Le South African Revenue Service a collecté 2 010 milliards de rands au cours de l'exercice financier 2025/26, dépassant pour la première fois la barre des 2 000 milliards de rands. Ce chiffre dépasse les estimations budgétaires de 2025 de près de 25 milliards de rands et marque une augmentation de 8,4 % par rapport à l'année précédente. Le commissaire Edward Kieswetter a qualifié ce résultat de passage historique alors qu'il quitte ses fonctions.
L'exercice financier s'est achevé mardi à minuit, les recettes ayant été stimulées par de solides collectes de TVA, de PAYE et d'impôts sur les sociétés dans le cadre d'efforts de conformité. La TVA intérieure a augmenté de 7,6 % pour atteindre 604 milliards de rands, le PAYE a atteint 767 milliards de rands avec une croissance de 8,5 %, et les revenus miniers ont plus que doublé pour dépasser les 25 milliards de rands.
Kieswetter a attribué ces résultats aux initiatives de conformité du SARS, aux gains d'efficacité administrative et à une contribution marginale du secteur minier. "Cette réussite reflète le travail ciblé et attentif du SARS dans ses initiatives de conformité, l'amélioration de l'efficacité administrative et une contribution marginale du secteur minier", a-t-il déclaré. Les collectes ont permis d'éviter une augmentation supplémentaire de la TVA envisagée par le ministre des Finances, Enoch Godongwana.
Malgré une économie atone et d'autres défis, le SARS a atteint ces chiffres dix ans après avoir franchi pour la première fois le cap des 1 000 milliards de rands. Godongwana a exprimé sa gratitude, notant que le président Cyril Ramaphosa a désigné le successeur de Kieswetter à compter du 1er mai.
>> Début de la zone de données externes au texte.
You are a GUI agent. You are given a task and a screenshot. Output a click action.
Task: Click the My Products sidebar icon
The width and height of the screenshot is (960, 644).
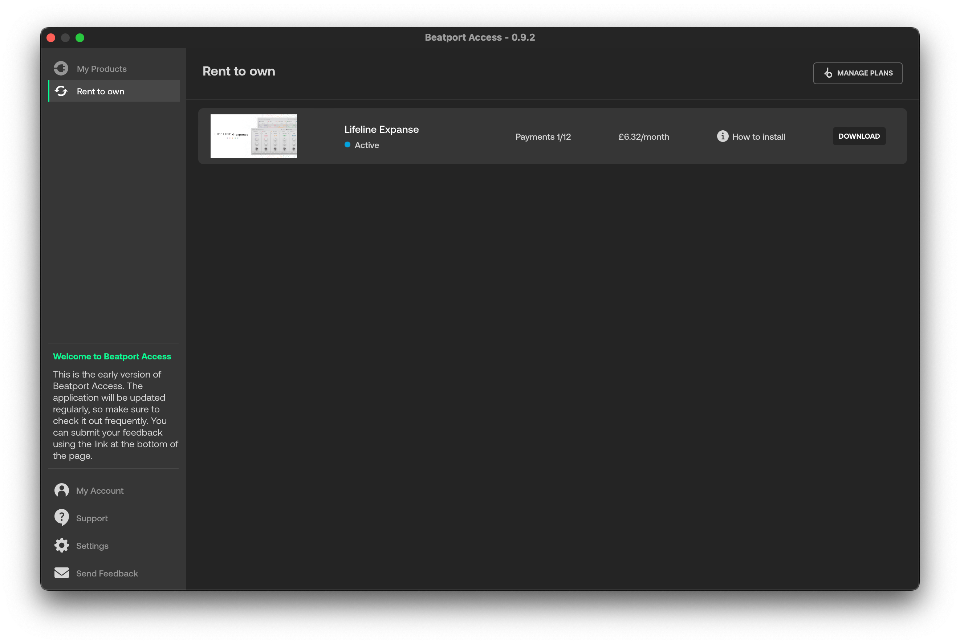pyautogui.click(x=60, y=68)
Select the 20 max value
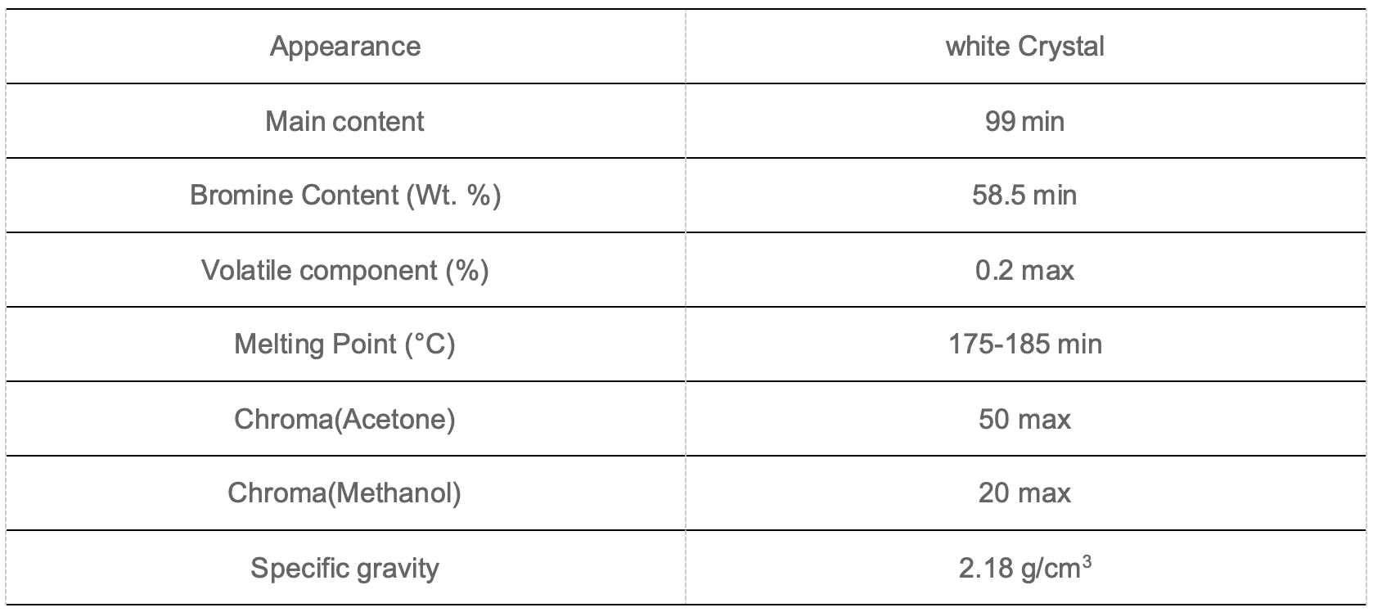This screenshot has height=612, width=1373. 1024,493
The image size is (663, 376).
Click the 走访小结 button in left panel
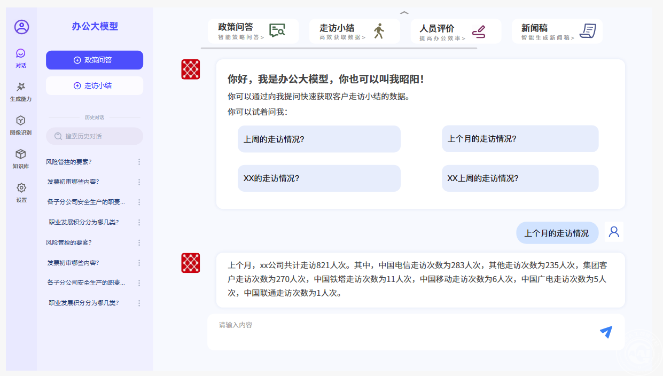95,85
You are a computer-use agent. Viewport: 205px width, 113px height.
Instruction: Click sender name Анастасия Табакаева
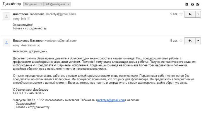click(x=29, y=14)
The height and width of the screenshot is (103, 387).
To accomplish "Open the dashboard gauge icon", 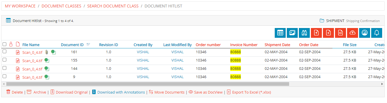I will tap(365, 33).
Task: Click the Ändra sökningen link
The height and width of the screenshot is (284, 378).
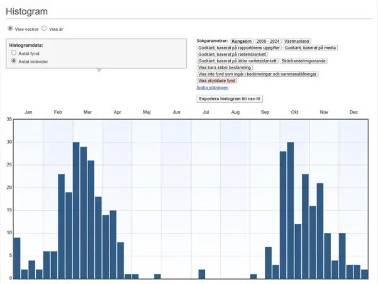Action: coord(212,88)
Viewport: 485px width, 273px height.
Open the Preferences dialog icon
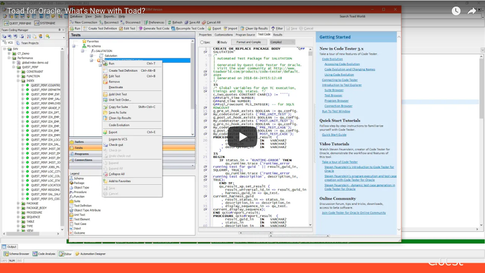point(146,21)
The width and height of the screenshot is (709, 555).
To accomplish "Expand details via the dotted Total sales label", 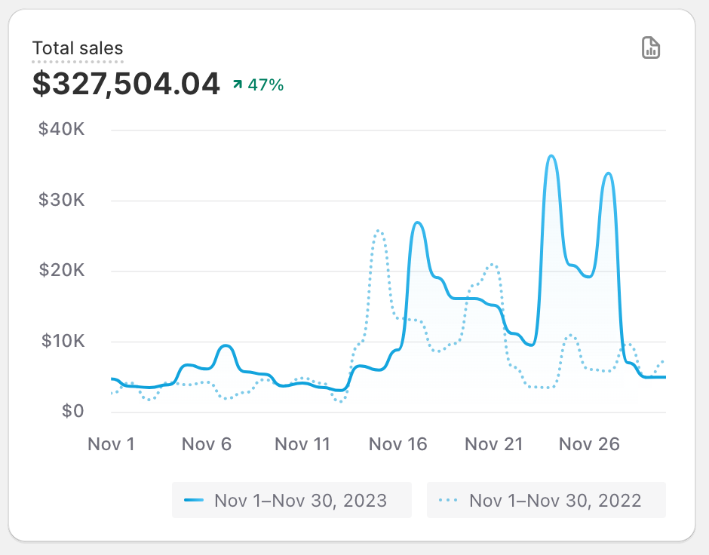I will pos(78,48).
Kieswetter a souligné la lutte contre l'économie illicite, lançant 17 enquêtes pénales sur le commerce illégal de tabac et d'alcool. Il a introduit la Modernisation 3.0, caractérisée par des identités numériques uniques et l'utilisation de l'IA pour la conformité.
Le SARS a également fait état d'un excédent commercial de 240 milliards de rands, avec un indice de facilitation des échanges passant de 52 % à plus de 75 %. Les importations en provenance des États-Unis ont chuté, tandis que la Chine, l'Inde et l'Allemagne demeurent des partenaires clés.